Sull’animo di questi lavoratori pesa la menzogna cui si costringono per poter vivere. L’immagine di sé è adulterata, il rapporto con il mondo artefatto. Lo scarto tra ciò che si fa e ciò che si è, tiene aperta una ferita, tarla i pensieri, erode le giornate. Alcuni finiscono a tal punto fuori sesto da sentirsi in colpa nel ricevere un compenso, pur sapendo di aver lavorato offrendo il meglio di sé. Ma l’opera svolta non rende tutela nella malattia, sostegno nella maternità, orari certi, ferie pagate, credibilità creditizia e un orizzonte previdenziale. E allora, quasi inconsciamente, si domandano perché dovrebbe dare diritto ad un salario.

Emerge un problema di dignità. La precarietà lavorativa diventa precarietà esistenziale. Il lavoro disincarnato dai propri scopi non nobilita l’uomo, ma lo debilita nell’intimo, gli assegna un profilo schizoide. Diviene impossibile sostenere con il lavoro l’insieme coerente dei propri bisogni. Si tratta di aspettative, necessità e diritti che rimangono privi di strumenti di salvaguardia.

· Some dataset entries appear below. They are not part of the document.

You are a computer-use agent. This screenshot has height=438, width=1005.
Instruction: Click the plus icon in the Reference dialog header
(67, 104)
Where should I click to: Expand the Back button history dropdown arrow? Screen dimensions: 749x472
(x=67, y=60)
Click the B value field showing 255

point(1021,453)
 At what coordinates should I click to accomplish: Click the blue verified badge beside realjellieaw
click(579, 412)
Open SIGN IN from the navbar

Chi offrirebbe queste condizioni ai propri figli? Viene da chiederlo agli imprenditori, ai consigli di amministrazione, a tanta parte della politica e del sindacato.

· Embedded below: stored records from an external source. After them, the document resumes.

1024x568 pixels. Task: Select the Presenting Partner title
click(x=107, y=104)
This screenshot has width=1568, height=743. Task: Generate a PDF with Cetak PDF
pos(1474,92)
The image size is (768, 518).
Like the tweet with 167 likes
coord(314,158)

«La Repubblica», il modo di stare insieme che ci siamo dati per portare a pieno compimento la nostra vocazione come popolo e come persone, «è fondata sul lavoro». Il primo articolo della Costituzione viene spesso preso con leggerezza. Eppure è dettato da uno sguardo profondo. Non confonde banalmente lavoro e “posto di lavoro”, ma indica nel lavoro il compito di produrre l’italiano, ovvero di dare vita a uomini con una identità.

Se davvero si ha a cuore il destino dell’Italia, è necessario elaborare strumenti che difendano le ragioni del lavoro. Recuperare l’insieme delle condizioni che danno sicurezza alla vita individuale è l’unico mezzo per riprendere a crescere economicamente, culturalmente, spiritualmente. Diversamente arriverà il momento in cui tutto sarà talmente precario da rendere inevitabile un crollo.